Memory bandwidth determines speed
Once a model fits in VRAM, how fast it generates tokens is almost entirely determined by your GPU's memory bandwidth — not its compute throughput. During each generation step, the GPU reads the entire set of model weights once. A GPU with 1000 GB/s bandwidth reading a 5 GB model can generate roughly 200 tokens per second. Compute cores sit idle most of the time during inference; the bottleneck is how quickly data can move between memory and the processor.
This is why an RTX 4090 (1008 GB/s) runs models significantly faster than a GPU with the same VRAM but half the bandwidth. It's also why Apple Silicon performs so well for local inference: unified memory means both CPU and GPU share the same high-bandwidth pool.
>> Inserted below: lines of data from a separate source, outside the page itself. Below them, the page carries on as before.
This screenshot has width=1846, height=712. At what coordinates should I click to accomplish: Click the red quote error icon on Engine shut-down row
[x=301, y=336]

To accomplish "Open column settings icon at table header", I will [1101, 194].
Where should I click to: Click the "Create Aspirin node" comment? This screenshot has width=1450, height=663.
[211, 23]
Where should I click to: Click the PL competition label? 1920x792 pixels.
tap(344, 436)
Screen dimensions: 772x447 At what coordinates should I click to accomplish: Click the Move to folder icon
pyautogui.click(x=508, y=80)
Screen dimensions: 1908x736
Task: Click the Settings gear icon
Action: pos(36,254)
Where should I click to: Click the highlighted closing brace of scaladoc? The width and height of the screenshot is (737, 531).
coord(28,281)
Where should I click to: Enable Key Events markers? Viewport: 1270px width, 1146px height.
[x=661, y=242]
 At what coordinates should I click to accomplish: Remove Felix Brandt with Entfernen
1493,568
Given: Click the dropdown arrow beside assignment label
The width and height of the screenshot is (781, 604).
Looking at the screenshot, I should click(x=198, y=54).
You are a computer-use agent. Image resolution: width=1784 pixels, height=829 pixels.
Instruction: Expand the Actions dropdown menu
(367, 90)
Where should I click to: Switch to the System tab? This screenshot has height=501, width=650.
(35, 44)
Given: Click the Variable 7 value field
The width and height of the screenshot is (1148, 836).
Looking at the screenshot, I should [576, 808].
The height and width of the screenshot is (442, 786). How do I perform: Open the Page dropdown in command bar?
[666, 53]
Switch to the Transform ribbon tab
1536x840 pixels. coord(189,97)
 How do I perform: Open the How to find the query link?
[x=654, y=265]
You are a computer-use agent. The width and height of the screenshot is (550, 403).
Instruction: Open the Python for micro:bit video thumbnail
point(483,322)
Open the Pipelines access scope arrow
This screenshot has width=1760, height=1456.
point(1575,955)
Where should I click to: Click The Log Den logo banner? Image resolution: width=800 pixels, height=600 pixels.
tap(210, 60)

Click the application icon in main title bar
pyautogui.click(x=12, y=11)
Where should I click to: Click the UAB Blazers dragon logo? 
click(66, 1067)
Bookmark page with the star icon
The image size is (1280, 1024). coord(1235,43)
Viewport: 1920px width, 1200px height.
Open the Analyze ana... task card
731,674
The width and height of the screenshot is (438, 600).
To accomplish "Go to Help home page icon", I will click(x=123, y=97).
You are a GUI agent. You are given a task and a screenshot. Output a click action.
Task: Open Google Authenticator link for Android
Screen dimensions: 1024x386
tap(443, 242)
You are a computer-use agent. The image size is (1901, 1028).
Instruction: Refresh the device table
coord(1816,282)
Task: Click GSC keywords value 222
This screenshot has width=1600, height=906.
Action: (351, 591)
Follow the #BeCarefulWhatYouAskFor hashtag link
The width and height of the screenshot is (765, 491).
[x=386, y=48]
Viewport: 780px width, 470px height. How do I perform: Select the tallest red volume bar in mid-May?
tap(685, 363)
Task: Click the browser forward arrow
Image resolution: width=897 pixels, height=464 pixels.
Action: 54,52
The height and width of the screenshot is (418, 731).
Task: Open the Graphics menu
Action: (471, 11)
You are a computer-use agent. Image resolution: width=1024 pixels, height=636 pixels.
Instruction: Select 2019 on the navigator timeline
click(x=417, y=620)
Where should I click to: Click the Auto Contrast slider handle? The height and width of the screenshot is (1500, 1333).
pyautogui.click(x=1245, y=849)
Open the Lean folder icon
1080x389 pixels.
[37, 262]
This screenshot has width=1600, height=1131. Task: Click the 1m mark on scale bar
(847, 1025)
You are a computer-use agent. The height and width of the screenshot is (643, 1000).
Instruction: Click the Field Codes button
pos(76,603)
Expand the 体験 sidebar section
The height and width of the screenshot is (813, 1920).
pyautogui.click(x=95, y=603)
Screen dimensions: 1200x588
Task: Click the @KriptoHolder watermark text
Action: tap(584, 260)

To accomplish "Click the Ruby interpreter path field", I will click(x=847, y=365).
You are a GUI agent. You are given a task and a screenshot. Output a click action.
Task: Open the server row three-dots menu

Context windows and the KV cache
The context window is the maximum amount of text a model can "see" at once — both your input and its own previous output. A 32K context window lets you feed in long documents or maintain extended conversations. However, storing the context requires additional VRAM in the form of a KV cache. The larger the context, the more VRAM it consumes — which is why a model might technically fit in your VRAM but only support a 4K context when you need 32K.
System RAM offloading
If a model is too large for your VRAM alone, runtimes like llama.cpp, Ollama, and LM Studio can offload some layers to system RAM, processing them on the CPU. This makes larger models technically runnable on modest hardware. The trade-off is speed: CPU memory bandwidth is typically 50–100 GB/s, versus 500–1000+ GB/s on a modern GPU. A model running with heavy offload can drop from 60+ tokens/sec to single digits.
Multi-GPU setups
Multiple GPUs pool their VRAM, letting you run models that no single card could hold. A pair of RTX 3090s gives you 48 GB of combined VRAM — enough for a 70B model at Q4_K_M. The bandwidth doesn't double cleanly though: PCIe interconnects between cards add overhead, so real-world throughput is typically 70–85% of the theoretical combined bandwidth. NVLink (available on some workstation cards) performs closer to the upper end of that range.
Choosing the right model
The right model depends on what you're doing. A few rules of thumb:
- For general chat and writing, Q4_K_M quality is fine. Use the largest model that fits.
- For coding tasks, prioritise models with a high SWE-Bench score — sort by "Coding" in the tool.
- For knowledge-heavy tasks (research, summarisation), MMLU score is a better proxy — sort by "General".
- If generation speed matters, aim for at least 15–20 tokens/sec. Below 10 tok/s feels noticeably slow.
- If you need long documents or extended context, filter by minimum context window first.